3.3 Anode-anode configuration
The anode-anode configuration is the same as that adopted by Margulis et al. . Compared with the single-anode configuration, the repeatability of this poling arrangement is greatly improved. In all such poled fibers, the χ(2) layer is almost the same in shapes and sizes, with typical SH micrographs shown in Fig. 4 . Outside the fiber core, the χ(2) layer is in a figure-of-eight shape, with the circular sections concentric with the corresponding electrode holes. It has the appearance that the two rings around the anode holes have crossed the fiber core and, after coming into contact with each other, have merged into the closed figure-of-eight shape.
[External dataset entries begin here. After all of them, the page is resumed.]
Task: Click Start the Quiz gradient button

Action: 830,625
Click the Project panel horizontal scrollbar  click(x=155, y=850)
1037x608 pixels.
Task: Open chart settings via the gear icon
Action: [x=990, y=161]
Furthermore, the fiber core remains SH active even if the figure-of-eight χ(2) layer is outside it. The nonlinearity coefficient d33 was also measured, with 0.2-0.22 pm/V for the figure-of-eight χ(2) layer outisde the core and ~0.21 pm/V in the core.
To investigate the χ(2) behavior in an earlier stage of thermal poling in this configuration, some fibers were either poled for a time duration shorter than 40 min or at a lower temperature than 320°C. Typical SH micrographs are shown in Fig. 5 . Now the two χ(2) rings have not joined together but are still separated, each resembling the χ(2) distribution in the anode-cathode case, as shown in Fig. 1(b). Similar to the case of Fig. 1, the χ(2) ring has reached the core-cladding interface and the core has become SH active.
3.4 Single-cathode configuration
In this case only one hole had a cathode Al wire inside with the hot plate grounded. Typical SH micrographs are shown in Fig. 6 . It is interesting to note that now the induced χ(2) is mainly distributed in a ring concentric with the fiber outer surface. The χ(2) magnitude, d33, was measured to be ~0.12-0.14 pm/V, very similar to that achieved in the conventional anode-cathode case. The distance of the χ(2) ring away from the fiber outer surface is ~11 μm.
This result shows that, although there was only one cathode wire in the twin-hole fiber, the χ(2) layer progressed into the fiber cladding as if the fiber were poled with the cathode wire located at the geometrical center of the fiber.
3.5 Cathode-cathode configuration
Finally, for the dual-cathode configuration, where both holes had an Al wire at −3.5 kV with the hot plate electrically grounded, typical SH microscopy results are shown in Fig. 7 . There is no significant difference from the single-cathode configuration. The ring-shaped χ(2) profile, almost concentric with the fiber outer surface, was again observed here. The position of the χ(2) layer and the χ(2) magnitude are almost identical to those achieved in the single-cathode configuration.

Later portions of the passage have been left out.